Run through the records and, wherever a line holds the word "selector", return that line.

*** Opening DATA RECORDS ***

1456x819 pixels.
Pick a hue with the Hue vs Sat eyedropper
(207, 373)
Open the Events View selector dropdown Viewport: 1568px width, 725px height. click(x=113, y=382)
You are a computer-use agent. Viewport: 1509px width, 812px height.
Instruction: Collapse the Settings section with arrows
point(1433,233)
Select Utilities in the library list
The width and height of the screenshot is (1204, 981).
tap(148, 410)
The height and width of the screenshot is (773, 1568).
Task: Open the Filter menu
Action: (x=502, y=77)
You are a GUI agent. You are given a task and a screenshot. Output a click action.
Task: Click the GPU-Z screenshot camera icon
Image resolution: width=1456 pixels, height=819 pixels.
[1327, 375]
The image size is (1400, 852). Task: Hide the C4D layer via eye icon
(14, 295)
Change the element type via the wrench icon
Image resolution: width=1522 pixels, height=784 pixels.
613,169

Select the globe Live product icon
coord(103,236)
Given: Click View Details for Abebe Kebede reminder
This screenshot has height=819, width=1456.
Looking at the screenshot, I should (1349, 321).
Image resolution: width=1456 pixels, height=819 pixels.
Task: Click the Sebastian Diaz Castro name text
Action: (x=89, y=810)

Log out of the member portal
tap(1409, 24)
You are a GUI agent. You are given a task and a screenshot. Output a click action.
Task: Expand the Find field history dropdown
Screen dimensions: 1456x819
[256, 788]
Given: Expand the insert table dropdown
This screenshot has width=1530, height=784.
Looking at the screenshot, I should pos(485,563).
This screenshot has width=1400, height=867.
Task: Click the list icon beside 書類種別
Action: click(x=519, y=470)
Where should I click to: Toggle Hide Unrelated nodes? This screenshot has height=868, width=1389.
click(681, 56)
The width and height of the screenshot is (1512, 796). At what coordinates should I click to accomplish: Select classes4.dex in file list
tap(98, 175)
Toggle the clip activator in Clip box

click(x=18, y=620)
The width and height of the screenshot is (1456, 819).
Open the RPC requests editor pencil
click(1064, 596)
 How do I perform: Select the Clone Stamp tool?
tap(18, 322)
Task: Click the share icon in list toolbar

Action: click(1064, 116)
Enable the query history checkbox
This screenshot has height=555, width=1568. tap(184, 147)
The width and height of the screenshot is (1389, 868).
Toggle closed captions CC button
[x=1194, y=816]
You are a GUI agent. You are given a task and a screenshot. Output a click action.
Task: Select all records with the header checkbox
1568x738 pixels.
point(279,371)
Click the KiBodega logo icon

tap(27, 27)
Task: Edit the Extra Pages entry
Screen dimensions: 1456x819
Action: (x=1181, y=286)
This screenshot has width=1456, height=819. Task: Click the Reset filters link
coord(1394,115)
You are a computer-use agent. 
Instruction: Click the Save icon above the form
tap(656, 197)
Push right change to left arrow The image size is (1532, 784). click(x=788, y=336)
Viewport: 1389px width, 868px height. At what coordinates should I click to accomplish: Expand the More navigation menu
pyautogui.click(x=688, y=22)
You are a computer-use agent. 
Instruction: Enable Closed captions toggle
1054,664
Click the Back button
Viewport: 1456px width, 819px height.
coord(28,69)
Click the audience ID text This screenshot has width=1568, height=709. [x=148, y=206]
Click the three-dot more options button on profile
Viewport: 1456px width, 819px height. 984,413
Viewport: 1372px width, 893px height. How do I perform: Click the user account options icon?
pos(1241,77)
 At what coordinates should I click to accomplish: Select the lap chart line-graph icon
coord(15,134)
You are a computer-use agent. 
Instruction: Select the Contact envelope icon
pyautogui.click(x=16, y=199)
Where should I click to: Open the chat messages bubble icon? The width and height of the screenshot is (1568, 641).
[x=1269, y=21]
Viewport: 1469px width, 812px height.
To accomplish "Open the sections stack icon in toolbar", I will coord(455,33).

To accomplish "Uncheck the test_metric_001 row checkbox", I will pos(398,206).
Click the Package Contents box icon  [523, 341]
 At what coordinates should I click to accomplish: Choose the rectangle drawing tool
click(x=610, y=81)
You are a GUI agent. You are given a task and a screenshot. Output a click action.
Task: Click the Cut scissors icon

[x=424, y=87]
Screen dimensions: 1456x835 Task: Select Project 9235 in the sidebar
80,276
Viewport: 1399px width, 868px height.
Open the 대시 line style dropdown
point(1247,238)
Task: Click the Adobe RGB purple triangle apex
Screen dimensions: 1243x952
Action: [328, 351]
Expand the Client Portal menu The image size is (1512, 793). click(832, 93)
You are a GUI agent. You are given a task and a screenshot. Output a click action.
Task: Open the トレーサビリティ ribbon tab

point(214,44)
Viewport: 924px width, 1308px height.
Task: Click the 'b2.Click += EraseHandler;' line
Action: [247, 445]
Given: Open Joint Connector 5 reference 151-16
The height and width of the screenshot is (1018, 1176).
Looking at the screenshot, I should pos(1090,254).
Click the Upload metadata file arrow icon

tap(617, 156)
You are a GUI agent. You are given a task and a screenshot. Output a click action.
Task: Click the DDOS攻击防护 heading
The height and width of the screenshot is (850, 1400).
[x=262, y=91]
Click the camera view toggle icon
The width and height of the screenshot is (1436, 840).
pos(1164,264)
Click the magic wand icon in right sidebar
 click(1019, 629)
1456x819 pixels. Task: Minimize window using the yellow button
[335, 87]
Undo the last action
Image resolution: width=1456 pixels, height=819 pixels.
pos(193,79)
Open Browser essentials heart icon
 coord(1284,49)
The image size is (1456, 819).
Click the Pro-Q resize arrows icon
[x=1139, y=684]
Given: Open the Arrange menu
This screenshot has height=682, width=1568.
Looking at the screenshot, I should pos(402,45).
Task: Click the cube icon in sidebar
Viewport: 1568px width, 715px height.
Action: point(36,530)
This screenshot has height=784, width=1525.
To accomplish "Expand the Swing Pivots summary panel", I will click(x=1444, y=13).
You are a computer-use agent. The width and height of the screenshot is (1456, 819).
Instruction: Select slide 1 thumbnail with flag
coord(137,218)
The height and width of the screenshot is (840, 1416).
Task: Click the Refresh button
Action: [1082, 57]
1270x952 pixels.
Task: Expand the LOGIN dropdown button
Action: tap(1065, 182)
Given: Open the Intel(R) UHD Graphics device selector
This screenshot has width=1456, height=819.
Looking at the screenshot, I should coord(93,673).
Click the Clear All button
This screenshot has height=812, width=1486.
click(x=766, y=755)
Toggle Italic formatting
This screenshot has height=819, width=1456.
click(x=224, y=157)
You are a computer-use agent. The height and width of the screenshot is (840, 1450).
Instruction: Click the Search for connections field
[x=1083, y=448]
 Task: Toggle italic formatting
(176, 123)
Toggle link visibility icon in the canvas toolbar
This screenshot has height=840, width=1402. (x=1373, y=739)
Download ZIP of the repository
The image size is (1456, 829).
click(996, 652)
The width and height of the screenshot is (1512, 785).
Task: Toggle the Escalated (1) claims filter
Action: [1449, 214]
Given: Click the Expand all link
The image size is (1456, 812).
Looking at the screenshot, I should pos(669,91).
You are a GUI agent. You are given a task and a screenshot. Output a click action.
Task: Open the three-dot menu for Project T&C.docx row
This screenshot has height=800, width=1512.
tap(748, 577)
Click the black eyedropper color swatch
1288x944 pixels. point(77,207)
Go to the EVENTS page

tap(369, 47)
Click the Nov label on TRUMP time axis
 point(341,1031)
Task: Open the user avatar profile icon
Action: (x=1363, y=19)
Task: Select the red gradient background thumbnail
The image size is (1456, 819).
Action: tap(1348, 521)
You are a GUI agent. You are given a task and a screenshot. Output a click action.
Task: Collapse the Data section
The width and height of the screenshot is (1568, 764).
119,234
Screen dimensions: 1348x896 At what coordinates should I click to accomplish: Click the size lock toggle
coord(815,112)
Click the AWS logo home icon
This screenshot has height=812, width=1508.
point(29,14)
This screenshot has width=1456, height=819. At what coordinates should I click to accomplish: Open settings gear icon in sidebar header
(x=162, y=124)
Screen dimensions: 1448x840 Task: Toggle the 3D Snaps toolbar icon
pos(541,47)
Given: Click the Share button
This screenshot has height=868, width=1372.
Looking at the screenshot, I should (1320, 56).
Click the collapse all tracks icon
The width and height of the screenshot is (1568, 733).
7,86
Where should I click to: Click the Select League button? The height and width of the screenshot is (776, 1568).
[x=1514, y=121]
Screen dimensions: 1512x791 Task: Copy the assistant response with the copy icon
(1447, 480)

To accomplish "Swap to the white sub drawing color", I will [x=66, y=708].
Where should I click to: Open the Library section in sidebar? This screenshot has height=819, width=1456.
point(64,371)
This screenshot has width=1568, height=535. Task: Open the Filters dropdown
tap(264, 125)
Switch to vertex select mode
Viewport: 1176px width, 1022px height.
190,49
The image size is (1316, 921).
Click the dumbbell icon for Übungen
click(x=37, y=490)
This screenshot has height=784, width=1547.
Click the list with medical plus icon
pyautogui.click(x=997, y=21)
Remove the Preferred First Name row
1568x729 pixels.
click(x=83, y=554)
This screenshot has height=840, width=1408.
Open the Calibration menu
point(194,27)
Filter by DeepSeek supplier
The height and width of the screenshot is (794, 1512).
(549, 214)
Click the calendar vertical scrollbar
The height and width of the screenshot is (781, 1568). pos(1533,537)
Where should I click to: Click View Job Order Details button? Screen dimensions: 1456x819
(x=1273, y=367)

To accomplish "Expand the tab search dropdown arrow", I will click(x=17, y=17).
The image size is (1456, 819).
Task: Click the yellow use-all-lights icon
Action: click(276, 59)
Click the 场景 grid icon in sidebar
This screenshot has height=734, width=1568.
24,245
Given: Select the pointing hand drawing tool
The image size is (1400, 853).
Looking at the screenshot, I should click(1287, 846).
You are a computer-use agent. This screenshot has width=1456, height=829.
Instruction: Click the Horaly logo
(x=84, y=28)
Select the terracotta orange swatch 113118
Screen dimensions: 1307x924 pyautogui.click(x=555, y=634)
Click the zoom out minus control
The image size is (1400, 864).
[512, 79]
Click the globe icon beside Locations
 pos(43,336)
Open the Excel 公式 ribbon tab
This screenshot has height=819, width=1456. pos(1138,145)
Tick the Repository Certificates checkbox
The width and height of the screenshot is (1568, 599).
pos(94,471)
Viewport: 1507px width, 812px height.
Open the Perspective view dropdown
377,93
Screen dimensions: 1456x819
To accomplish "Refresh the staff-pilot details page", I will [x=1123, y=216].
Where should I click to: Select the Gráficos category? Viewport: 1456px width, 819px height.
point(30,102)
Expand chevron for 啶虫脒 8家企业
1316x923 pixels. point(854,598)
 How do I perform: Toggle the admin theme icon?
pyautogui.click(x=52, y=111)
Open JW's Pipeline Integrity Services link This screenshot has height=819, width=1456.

*** Closing DATA RECORDS ***

■ ANSWER SECTION
Open the Events View selector dropdown Viewport: 1568px width, 725px height. click(x=113, y=382)
Given: Open the Intel(R) UHD Graphics device selector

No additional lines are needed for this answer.